Do any of you chaps (or chapesses) have an opinion about Gruen watches?

Regards

Emma


----------



## emmakate (Aug 22, 2006)

Are they any good, Potz?


----------



## emmakate (Aug 22, 2006)

Would I be better off buying a bulova, hamilton, glycine or gubelin?

I'm looking for a decent watch off eBay, but don't want to buy a dud. Trying to find a gem!!


----------



## emmakate (Aug 22, 2006)

There are some nice watches online - I realise that there might be some duds, but I guess I'm looking for something that keeps good time, and looks good. I have a nice Raymond Weil, and I'm looking for something of similar (maybe better?) quality. I know I won't be able to get an Omega, Breitling, but I know I want something that is a bit classy, and will stand the test of time.

Emma


----------



## TikTok (Mar 26, 2006)

Emma take your time and do a lot of looking,reading and asking

Are you looking for a dressy watch like your Raymond Weil? Or a sports/diver watch?

Are you looking for a quartz or mechinical?

Brands that you migt not think of as classy (Citizen and Seiko etc) actualy make some great watches that keep excellent time and will last for years.

Stowa make a very nice range of watches and they have some prestage.
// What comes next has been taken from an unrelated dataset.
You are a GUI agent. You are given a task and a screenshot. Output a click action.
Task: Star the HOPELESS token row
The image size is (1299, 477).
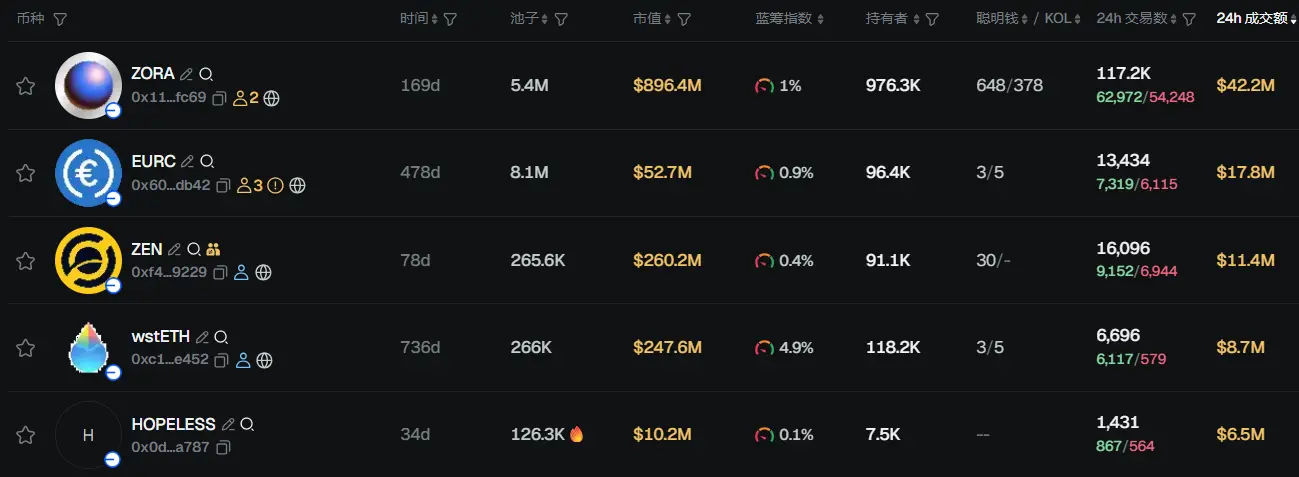pyautogui.click(x=26, y=435)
I love the Hamilton range(made by the company that owns Omega) esp the Jazzmaster,though they are hard to get in the U.K

And make sure you have a look at the RLT range on this site (button at the top left on this page)

I haven't got one yet but I will.There is quite a range of styles so you might find something.

They are all hand made in England. Do a search,you'll only find positive comments about there construction and their ability to keep excellent time.

Watch out (pun intended) for fakes I have an Omega Seamaster that you would swear was real,even up close but is a fake.Beleave me ebay is cralling with them


----------



## Barryboy (Mar 21, 2006)

Emmakate, also watch out for Ebid and CQOUT. I would warn you that most of the watches there are fakes, too.

Always remember that what you are doing is buying sight unseen. It is inevitable that one day you will buy a pup - you just have to hope that when you do it's not too expensive!!. Always ask on the forum if in any doubt - there is a massive amount of experience here and everyone will gladly help.

One thing you have not said is if you are looking specifically at ladies watches (and I assume that you are a lady of the female variety, to misquote Delboy Trotter). Ladies watches are a very specialist field with the more expensive manufacturers but as others have said you can't really go wrong with Seiko or Citizen.

Good luck

Rob


----------



## emmakate (Aug 22, 2006)

I was thinking about Hamiltons - the only trouble is, is that I have a thing about non-Swiss made watches, inasmuch as I don't htink they're as good as Swiss watches. But if there was a watch brand that was was non-Swiss and had a good reputation, then I would consider it (maybe Stowa)

Emma


----------



## TikTok (Mar 26, 2006)

emmakate said:


> I was thinking about Hamiltons - the only trouble is, is that I have a thing about non-Swiss made watches, inasmuch as I don't htink they're as good as Swiss watches. But if there was a watch brand that was was non-Swiss and had a good reputation, then I would consider it (maybe Stowa)
> 
> Emma


Hamiltons are swiss.

They are made by the same company (Swatch)that owns Omega,Longines,Tissot,Rado and others.


----------



## Stan (Aug 7, 2003)

Are we talking about vintage Gruen, Bulova, Hamilton etc or the modern equivalent?

As far as Hamilton are concerned they were an American company and made some of the best mechanical movements in the world.

As TikTok says, they are now owned Swatch but that means access to a very good parts bin.


----------



## murph (Aug 14, 2006)

I'm pretty sure I heard that Gruen watches are still made but either the name was bought or the trade name wasn't registred any longer and that the new ones are not up to the quality of the old ones.


----------